Years ago I thought I should write a book. Pretty sure that I cornered the market on grief, and experience, and thoughtfulness. At the same time that Melissa died, I found out that one of my oldest friends' best friend also died in a car wreck. Hers being sudden, shocking.  Mine was 2 years coming, watching, waiting, hoping.  Two different experiences, both resulting in horrible wrenching grief. The feeling of being left behind. Guilt. Sadness like you never felt before.

Since then I've known so much grief, either my own or that of others. And I realized now I never cornered the market. Grief is a blanket true, that you can hold around yourself tight. It's always there to remind you of your sadness and also that there's a reason for it for the sadness. And that reason you never want to let go or forget.

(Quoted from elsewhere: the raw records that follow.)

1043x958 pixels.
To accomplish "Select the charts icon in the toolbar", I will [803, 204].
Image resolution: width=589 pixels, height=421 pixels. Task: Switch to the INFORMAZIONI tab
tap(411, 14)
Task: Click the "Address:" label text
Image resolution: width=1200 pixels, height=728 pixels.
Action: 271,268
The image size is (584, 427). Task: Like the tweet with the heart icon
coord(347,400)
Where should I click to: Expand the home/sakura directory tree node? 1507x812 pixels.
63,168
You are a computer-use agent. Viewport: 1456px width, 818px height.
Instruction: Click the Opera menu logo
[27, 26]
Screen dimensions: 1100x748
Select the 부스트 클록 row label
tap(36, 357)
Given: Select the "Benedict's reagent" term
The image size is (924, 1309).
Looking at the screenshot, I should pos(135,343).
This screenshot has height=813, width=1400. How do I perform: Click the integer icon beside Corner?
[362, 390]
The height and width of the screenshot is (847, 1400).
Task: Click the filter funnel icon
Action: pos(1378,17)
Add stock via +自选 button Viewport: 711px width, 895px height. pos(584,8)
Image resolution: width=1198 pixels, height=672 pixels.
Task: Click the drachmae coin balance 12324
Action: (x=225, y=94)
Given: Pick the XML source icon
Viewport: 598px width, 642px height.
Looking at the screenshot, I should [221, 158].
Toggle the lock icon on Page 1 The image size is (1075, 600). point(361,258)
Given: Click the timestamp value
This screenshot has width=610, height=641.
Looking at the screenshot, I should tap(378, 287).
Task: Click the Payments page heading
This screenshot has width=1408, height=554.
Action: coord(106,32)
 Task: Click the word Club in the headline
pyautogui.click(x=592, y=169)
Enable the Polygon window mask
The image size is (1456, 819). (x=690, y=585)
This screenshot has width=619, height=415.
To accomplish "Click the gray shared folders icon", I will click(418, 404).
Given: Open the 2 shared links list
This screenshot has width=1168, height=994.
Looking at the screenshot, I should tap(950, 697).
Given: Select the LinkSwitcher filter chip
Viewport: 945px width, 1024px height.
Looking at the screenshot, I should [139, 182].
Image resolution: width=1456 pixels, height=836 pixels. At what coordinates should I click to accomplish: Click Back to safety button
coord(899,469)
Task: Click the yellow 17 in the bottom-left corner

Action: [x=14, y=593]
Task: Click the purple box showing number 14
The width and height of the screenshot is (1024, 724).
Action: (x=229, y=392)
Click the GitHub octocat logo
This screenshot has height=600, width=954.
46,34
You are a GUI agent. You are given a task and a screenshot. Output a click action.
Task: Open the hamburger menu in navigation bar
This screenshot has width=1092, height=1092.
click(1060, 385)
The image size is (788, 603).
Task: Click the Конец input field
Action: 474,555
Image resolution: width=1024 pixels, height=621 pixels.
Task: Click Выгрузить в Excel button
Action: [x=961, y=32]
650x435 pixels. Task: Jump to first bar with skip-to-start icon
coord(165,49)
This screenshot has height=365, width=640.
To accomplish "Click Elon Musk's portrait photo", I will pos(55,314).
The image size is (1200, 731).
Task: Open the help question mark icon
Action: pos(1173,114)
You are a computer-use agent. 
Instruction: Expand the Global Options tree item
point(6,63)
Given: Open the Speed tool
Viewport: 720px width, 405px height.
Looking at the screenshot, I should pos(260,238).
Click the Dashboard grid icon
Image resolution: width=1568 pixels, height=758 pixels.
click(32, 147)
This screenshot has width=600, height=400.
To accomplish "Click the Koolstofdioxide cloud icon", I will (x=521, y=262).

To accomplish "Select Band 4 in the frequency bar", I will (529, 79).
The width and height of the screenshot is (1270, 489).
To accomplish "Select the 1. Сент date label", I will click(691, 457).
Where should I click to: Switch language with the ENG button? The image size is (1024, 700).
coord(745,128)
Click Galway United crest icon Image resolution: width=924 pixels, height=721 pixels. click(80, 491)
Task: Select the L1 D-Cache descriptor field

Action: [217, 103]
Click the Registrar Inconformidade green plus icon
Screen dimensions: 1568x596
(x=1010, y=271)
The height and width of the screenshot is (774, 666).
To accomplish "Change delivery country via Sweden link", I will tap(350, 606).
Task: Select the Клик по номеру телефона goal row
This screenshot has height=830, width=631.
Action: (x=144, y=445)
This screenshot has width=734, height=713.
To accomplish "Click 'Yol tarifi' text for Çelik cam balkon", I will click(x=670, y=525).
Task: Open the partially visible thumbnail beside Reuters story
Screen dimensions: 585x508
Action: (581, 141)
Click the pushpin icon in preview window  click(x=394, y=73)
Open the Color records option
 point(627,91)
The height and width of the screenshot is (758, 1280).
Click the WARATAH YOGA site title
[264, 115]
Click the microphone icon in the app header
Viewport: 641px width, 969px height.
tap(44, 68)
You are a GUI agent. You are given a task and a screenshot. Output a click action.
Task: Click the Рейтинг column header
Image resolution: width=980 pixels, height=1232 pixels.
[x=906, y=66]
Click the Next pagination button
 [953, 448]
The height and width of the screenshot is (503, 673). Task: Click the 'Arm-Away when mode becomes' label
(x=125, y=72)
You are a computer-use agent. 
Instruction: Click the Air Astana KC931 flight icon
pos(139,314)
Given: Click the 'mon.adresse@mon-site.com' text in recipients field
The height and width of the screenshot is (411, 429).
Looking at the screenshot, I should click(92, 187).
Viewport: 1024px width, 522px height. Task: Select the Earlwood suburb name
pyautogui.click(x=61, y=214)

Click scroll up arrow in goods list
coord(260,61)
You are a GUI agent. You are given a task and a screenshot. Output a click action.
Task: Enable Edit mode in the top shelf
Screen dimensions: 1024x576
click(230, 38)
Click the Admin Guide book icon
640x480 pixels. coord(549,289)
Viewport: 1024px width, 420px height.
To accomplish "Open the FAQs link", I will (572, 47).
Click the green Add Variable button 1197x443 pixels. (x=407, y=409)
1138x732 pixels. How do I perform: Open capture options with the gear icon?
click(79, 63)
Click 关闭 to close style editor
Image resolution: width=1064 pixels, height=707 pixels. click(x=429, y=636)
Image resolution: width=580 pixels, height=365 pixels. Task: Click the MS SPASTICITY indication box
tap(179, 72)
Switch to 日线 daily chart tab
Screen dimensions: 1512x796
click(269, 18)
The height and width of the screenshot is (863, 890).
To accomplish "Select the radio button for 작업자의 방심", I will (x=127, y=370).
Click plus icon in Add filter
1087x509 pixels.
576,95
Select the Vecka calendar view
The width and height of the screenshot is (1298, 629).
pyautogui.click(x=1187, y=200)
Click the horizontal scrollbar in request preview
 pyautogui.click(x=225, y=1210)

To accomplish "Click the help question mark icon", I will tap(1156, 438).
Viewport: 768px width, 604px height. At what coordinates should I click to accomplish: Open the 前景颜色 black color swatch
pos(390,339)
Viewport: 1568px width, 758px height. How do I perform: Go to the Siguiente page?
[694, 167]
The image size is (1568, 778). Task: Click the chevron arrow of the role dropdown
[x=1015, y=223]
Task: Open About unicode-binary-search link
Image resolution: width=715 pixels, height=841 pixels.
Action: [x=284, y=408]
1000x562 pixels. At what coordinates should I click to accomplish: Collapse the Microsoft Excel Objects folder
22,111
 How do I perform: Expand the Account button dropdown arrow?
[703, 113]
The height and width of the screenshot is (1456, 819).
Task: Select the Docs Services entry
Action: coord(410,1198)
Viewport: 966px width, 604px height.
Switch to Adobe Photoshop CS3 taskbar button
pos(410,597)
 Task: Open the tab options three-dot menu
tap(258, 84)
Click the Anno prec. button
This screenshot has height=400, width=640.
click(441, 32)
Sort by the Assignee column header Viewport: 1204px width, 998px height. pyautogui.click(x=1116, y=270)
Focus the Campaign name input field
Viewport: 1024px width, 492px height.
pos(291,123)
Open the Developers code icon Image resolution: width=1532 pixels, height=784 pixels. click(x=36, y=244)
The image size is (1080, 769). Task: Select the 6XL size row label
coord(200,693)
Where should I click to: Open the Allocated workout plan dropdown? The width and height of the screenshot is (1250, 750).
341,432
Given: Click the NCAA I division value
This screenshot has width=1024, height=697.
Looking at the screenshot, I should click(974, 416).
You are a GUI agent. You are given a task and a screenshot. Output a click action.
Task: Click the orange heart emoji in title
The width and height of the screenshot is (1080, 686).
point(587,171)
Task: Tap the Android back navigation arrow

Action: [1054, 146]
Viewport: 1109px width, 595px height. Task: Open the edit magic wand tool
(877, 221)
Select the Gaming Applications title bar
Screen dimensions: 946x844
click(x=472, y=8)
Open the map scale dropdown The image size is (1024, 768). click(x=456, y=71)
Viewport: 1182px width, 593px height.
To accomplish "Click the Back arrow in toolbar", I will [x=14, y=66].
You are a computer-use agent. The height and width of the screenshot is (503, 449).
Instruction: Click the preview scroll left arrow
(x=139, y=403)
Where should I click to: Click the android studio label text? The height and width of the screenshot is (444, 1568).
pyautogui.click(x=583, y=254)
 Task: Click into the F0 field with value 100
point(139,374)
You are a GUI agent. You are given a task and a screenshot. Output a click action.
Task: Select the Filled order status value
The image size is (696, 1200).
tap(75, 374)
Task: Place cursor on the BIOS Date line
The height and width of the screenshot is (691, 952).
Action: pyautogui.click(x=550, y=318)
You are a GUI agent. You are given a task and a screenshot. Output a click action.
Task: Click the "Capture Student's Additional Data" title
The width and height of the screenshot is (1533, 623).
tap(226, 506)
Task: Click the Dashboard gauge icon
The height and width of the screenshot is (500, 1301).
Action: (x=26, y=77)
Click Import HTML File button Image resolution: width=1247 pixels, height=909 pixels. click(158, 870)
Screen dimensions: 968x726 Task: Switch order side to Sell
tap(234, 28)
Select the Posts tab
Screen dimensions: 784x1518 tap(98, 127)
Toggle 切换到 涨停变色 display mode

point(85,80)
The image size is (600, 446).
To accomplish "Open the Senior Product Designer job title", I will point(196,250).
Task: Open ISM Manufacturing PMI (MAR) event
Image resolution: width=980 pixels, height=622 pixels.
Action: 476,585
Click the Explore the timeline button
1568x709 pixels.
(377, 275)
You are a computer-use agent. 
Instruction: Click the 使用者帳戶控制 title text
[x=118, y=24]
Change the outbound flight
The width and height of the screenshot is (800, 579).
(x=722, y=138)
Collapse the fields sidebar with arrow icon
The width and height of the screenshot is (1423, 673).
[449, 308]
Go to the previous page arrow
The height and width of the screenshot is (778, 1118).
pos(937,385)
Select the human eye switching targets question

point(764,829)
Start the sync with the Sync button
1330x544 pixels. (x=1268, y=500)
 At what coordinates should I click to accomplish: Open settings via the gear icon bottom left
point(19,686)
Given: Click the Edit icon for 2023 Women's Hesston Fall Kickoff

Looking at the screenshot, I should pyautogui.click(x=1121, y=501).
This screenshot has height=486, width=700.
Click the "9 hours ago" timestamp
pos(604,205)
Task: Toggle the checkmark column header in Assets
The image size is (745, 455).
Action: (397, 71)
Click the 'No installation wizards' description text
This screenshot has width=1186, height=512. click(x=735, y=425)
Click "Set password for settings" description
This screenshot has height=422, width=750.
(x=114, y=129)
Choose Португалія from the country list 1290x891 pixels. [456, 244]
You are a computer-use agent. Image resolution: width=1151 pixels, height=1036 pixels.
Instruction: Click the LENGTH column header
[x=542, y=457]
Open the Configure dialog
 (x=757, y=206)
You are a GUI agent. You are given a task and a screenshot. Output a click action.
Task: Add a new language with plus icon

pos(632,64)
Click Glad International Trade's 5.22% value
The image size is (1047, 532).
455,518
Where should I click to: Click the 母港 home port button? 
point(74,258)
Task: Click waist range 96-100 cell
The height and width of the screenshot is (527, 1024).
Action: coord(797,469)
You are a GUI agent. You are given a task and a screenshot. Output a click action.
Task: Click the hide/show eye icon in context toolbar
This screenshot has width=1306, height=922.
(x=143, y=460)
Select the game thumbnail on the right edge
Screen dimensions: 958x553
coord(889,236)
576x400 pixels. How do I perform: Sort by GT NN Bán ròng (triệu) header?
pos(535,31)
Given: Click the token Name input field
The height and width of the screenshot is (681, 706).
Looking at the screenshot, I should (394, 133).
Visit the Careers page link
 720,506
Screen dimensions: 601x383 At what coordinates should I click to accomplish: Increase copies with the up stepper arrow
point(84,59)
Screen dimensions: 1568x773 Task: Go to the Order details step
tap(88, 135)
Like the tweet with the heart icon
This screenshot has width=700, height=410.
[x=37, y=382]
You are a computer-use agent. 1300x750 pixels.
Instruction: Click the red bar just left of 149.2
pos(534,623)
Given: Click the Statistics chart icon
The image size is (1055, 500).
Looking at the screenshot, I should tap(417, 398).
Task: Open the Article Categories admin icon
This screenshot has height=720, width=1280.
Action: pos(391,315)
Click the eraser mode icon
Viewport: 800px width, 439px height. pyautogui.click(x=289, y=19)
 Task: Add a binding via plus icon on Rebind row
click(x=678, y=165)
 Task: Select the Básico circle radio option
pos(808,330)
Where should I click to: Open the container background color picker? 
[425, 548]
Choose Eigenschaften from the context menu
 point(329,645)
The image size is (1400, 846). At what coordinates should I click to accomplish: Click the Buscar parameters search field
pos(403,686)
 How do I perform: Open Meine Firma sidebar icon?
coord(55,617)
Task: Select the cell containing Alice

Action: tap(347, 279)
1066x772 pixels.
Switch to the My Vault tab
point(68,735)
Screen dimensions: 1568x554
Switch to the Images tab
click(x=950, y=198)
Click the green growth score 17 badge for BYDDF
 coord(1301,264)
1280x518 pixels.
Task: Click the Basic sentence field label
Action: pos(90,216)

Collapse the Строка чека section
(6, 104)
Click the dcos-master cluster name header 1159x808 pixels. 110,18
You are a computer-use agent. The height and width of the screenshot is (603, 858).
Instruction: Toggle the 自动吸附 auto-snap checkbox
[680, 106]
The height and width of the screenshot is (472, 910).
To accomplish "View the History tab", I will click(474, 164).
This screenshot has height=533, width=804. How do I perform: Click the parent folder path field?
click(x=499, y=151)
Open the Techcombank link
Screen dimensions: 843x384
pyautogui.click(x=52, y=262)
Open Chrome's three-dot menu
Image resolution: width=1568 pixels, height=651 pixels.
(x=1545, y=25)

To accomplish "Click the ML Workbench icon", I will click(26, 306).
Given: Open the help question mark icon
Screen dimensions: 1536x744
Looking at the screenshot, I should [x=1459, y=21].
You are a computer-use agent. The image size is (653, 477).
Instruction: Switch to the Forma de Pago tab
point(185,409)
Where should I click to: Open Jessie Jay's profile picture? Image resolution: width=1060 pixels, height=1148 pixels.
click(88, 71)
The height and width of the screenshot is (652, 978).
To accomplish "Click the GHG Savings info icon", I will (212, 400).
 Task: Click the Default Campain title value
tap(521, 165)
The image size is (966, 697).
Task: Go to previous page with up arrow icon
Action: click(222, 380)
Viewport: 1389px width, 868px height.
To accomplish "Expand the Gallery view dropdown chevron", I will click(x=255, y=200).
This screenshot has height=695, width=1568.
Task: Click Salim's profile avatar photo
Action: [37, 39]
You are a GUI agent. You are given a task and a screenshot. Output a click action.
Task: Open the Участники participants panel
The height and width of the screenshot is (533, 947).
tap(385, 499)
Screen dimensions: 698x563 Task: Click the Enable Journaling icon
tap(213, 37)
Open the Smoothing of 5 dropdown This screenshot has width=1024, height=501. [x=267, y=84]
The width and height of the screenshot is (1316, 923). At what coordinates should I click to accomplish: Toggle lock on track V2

My dad died. September 7th 2021. It's now almost Thanksgiving, tomorrow. He was 93, he had a long good life. But there's so much now that I didn't ask him or that we never really had a conversation about. And I truly wish I had, but those were the questions that I just couldn't make into words. And he clearly had his own thought process and questions and ways that he wanted to live his life and person that he thought he was. I look at it as a daughter through daughter's eyes, wondering how he became the man he was. Like I see through my mommy eyes the person that my daughter is becoming because somewhat of the person I am too. I am who I am because of my parents, because of my dad. I had him on a pedestal a bit.  There were things that he did, personality traits or things that I grabbed onto when I was young that I thought were worthy. Now I see a little bit more of the blinders that I had on, he was on a pedestal and my putting him there, I ignored the other things that maybe helped shape him but that were sad or hard or things that he wished he'd done that he never did. We never talked about that stuff.  But he had a big part of making me who I am. As I have a big part of making who my daughter is and who she's becoming. I miss my dad. He was a good man. And I was very lucky to have someone like that in my life. But there's a lot of blank spots.

So I don't corner the market on grief. I do I think have a pretty good knowledge of what it is how it works and why we go through it. I don't like it, it's not my friend. But then in the end it's the comforting that grief allows. It's big and it's all consuming and it can feel stifling and it can feel like it's going to suffocate, but then when you accept it and fall into it and hold it around you it warms you and comforts you.  What the hell do you do with that.  'come on in, I hate you so much, but please give me a hug'.